[Dateneinträge]
——————————

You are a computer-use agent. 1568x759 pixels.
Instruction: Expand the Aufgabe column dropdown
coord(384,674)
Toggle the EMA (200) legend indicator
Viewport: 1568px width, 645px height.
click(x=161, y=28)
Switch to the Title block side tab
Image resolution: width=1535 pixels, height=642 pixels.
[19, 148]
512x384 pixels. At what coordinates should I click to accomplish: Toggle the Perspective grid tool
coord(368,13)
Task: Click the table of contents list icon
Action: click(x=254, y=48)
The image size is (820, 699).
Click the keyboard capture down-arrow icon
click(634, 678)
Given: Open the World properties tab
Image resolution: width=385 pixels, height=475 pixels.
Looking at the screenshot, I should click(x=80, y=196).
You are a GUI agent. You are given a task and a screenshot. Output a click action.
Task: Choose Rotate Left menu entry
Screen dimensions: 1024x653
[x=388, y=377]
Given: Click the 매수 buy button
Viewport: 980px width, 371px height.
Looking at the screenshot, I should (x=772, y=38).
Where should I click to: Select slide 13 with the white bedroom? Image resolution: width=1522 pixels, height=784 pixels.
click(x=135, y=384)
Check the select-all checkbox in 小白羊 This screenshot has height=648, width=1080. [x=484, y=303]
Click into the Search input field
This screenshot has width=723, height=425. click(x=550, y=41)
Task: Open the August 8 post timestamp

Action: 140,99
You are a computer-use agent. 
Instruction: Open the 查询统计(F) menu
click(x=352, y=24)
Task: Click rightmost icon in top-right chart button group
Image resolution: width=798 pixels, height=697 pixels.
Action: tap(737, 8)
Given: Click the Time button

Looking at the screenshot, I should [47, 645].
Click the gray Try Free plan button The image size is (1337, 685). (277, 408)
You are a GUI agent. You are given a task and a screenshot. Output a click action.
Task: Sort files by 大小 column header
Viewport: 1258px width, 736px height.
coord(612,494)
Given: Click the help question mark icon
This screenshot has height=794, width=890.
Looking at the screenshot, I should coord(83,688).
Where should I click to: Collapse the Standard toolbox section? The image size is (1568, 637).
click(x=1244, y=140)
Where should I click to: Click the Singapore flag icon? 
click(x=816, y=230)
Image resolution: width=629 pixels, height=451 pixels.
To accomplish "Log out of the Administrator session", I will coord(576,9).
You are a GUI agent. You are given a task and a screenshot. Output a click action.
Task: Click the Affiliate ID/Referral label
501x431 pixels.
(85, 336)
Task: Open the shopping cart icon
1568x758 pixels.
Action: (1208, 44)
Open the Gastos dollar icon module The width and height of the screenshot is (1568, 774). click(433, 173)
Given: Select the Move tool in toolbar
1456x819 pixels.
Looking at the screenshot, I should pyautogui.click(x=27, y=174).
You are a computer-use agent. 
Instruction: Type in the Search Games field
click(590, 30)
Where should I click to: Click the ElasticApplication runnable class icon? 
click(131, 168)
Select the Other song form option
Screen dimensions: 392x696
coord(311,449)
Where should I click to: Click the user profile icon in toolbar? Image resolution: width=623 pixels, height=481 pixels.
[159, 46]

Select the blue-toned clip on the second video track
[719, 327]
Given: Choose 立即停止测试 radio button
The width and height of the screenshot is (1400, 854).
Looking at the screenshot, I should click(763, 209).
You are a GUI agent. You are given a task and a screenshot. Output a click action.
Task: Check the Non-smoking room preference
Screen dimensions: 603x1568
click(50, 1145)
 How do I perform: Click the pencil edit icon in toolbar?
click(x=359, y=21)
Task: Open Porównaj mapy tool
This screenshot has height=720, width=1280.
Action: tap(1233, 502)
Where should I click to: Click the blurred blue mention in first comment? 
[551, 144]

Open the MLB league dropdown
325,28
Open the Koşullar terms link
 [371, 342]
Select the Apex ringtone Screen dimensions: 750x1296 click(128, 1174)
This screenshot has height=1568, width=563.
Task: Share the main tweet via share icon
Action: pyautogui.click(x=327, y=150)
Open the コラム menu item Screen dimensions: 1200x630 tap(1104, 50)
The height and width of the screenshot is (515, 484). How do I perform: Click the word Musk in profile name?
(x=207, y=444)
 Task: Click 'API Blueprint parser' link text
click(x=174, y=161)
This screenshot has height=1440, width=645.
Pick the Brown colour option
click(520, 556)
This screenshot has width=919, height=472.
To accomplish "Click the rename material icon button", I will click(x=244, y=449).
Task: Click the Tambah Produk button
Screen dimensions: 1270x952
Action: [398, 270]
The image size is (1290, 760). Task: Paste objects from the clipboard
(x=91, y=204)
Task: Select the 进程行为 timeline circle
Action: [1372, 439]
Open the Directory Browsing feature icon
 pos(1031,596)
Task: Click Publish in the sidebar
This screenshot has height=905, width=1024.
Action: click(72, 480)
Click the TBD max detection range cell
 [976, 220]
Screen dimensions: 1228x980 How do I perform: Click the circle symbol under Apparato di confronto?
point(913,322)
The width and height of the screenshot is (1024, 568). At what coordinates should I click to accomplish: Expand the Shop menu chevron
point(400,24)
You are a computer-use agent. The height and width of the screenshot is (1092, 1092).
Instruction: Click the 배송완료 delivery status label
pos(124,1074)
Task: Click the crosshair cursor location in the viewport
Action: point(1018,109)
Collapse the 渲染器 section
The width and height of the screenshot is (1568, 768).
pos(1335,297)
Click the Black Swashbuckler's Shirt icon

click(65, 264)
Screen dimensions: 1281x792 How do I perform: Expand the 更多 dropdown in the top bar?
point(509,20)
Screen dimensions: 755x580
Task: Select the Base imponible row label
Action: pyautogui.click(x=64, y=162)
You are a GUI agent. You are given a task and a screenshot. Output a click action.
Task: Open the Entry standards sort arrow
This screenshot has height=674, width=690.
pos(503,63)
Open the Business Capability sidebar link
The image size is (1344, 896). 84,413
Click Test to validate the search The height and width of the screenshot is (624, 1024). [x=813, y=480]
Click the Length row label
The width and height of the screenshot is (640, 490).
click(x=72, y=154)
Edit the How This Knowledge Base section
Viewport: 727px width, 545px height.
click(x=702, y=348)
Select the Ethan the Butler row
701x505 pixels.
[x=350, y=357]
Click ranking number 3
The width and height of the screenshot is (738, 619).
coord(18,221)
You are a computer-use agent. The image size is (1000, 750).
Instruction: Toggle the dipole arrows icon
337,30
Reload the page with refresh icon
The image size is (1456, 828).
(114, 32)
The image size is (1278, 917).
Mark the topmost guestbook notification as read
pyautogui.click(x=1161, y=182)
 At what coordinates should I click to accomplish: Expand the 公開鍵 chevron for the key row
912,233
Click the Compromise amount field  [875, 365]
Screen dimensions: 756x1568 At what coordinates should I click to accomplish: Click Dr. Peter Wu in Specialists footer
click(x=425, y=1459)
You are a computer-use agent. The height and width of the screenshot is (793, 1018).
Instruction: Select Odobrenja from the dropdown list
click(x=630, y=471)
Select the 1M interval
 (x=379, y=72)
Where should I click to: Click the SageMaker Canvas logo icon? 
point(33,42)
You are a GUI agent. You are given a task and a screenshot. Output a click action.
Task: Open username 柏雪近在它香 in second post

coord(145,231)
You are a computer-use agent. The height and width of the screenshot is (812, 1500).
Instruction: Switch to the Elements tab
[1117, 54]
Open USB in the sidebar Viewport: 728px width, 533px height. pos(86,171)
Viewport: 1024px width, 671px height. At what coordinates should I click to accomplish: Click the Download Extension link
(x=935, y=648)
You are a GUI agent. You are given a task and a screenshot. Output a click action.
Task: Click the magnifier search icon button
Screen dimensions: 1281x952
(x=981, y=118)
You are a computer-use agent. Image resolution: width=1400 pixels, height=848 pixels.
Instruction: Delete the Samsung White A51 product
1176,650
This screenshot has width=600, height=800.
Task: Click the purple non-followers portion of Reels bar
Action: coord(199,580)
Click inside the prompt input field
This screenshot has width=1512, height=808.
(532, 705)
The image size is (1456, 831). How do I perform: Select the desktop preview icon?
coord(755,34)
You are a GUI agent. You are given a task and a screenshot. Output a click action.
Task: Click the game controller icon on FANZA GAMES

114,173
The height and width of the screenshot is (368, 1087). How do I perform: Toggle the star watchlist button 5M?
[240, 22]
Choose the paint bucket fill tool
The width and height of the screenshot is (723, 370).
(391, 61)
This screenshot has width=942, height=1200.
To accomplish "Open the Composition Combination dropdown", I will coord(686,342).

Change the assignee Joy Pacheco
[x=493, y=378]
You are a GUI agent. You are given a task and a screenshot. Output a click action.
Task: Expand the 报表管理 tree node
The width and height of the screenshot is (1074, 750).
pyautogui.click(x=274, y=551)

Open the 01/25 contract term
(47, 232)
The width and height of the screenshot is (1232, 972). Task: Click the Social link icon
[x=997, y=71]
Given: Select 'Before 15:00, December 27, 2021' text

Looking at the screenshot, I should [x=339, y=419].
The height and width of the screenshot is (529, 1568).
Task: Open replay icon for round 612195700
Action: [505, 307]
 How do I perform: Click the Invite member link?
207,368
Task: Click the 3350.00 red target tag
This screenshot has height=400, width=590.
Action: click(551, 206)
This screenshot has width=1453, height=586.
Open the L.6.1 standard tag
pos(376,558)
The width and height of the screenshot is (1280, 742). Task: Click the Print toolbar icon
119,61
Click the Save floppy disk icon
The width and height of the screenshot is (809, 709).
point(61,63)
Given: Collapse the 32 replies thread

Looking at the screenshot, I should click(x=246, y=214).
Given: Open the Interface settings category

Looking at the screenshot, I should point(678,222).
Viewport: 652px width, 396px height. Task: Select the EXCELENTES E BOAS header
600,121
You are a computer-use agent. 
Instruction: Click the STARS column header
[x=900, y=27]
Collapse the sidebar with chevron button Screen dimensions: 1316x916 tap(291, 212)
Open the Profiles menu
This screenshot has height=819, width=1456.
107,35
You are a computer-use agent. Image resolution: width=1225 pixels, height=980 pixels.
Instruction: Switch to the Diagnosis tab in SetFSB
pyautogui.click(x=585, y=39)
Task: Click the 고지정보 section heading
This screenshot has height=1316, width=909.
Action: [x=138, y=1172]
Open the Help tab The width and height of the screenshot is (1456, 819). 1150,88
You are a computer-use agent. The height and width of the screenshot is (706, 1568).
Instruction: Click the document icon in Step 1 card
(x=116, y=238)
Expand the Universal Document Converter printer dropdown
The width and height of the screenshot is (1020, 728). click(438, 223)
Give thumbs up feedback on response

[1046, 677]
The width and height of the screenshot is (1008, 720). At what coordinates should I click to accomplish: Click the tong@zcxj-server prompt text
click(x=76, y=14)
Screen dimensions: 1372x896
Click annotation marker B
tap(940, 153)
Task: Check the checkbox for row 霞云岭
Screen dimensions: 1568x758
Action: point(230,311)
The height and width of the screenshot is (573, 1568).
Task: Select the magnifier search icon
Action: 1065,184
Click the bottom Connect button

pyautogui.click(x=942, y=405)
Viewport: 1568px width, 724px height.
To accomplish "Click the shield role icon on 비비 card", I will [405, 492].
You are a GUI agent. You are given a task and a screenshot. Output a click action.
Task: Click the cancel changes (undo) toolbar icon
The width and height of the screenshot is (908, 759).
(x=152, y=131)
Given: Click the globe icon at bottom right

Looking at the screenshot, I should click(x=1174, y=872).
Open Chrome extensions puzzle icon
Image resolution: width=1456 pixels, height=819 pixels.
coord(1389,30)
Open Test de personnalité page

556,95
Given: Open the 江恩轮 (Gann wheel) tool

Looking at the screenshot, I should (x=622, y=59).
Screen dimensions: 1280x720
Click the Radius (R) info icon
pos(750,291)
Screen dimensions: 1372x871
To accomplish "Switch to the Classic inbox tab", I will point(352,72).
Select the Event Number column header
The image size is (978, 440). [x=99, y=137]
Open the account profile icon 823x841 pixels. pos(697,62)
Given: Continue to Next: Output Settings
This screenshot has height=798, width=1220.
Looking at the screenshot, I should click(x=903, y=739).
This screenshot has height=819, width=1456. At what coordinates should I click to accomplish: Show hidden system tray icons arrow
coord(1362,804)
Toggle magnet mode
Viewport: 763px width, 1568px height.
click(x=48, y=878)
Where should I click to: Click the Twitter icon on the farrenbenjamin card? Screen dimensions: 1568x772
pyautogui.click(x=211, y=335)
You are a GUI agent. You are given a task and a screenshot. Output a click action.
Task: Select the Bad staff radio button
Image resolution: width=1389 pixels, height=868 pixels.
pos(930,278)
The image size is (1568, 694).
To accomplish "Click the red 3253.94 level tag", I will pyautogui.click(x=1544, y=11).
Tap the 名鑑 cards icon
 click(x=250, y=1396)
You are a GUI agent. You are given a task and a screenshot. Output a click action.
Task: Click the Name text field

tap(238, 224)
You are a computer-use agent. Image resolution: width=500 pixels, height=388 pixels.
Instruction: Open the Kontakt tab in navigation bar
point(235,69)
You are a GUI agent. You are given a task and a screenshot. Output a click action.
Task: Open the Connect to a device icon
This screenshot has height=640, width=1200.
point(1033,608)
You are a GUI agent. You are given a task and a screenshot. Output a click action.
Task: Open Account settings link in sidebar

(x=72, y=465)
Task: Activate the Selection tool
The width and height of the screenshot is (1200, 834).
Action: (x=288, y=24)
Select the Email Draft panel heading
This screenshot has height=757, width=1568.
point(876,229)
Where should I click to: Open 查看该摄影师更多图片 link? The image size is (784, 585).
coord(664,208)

——————————

## ZU ERLEDIGENDE AUFGABE
Gib die Zeilen vom Anfang der Datensätze bis einschließlich der Zeile mit „Looking at the screenshot, I should coord(83,688).“ unverändert wieder.

## LÖSUNG DER AUFGABE
You are a computer-use agent. 1568x759 pixels.
Instruction: Expand the Aufgabe column dropdown
coord(384,674)
Toggle the EMA (200) legend indicator
Viewport: 1568px width, 645px height.
click(x=161, y=28)
Switch to the Title block side tab
Image resolution: width=1535 pixels, height=642 pixels.
[19, 148]
512x384 pixels. At what coordinates should I click to accomplish: Toggle the Perspective grid tool
coord(368,13)
Task: Click the table of contents list icon
Action: click(x=254, y=48)
The image size is (820, 699).
Click the keyboard capture down-arrow icon
click(634, 678)
Given: Open the World properties tab
Image resolution: width=385 pixels, height=475 pixels.
Looking at the screenshot, I should click(x=80, y=196).
You are a GUI agent. You are given a task and a screenshot. Output a click action.
Task: Choose Rotate Left menu entry
Screen dimensions: 1024x653
[x=388, y=377]
Given: Click the 매수 buy button
Viewport: 980px width, 371px height.
Looking at the screenshot, I should (x=772, y=38).
Where should I click to: Select slide 13 with the white bedroom? Image resolution: width=1522 pixels, height=784 pixels.
click(x=135, y=384)
Check the select-all checkbox in 小白羊 This screenshot has height=648, width=1080. [x=484, y=303]
Click into the Search input field
This screenshot has width=723, height=425. click(x=550, y=41)
Task: Open the August 8 post timestamp

Action: 140,99
You are a computer-use agent. 
Instruction: Open the 查询统计(F) menu
click(x=352, y=24)
Task: Click rightmost icon in top-right chart button group
Image resolution: width=798 pixels, height=697 pixels.
Action: tap(737, 8)
Given: Click the Time button

Looking at the screenshot, I should [47, 645].
Click the gray Try Free plan button The image size is (1337, 685). (277, 408)
You are a GUI agent. You are given a task and a screenshot. Output a click action.
Task: Sort files by 大小 column header
Viewport: 1258px width, 736px height.
coord(612,494)
Given: Click the help question mark icon
This screenshot has height=794, width=890.
Looking at the screenshot, I should coord(83,688).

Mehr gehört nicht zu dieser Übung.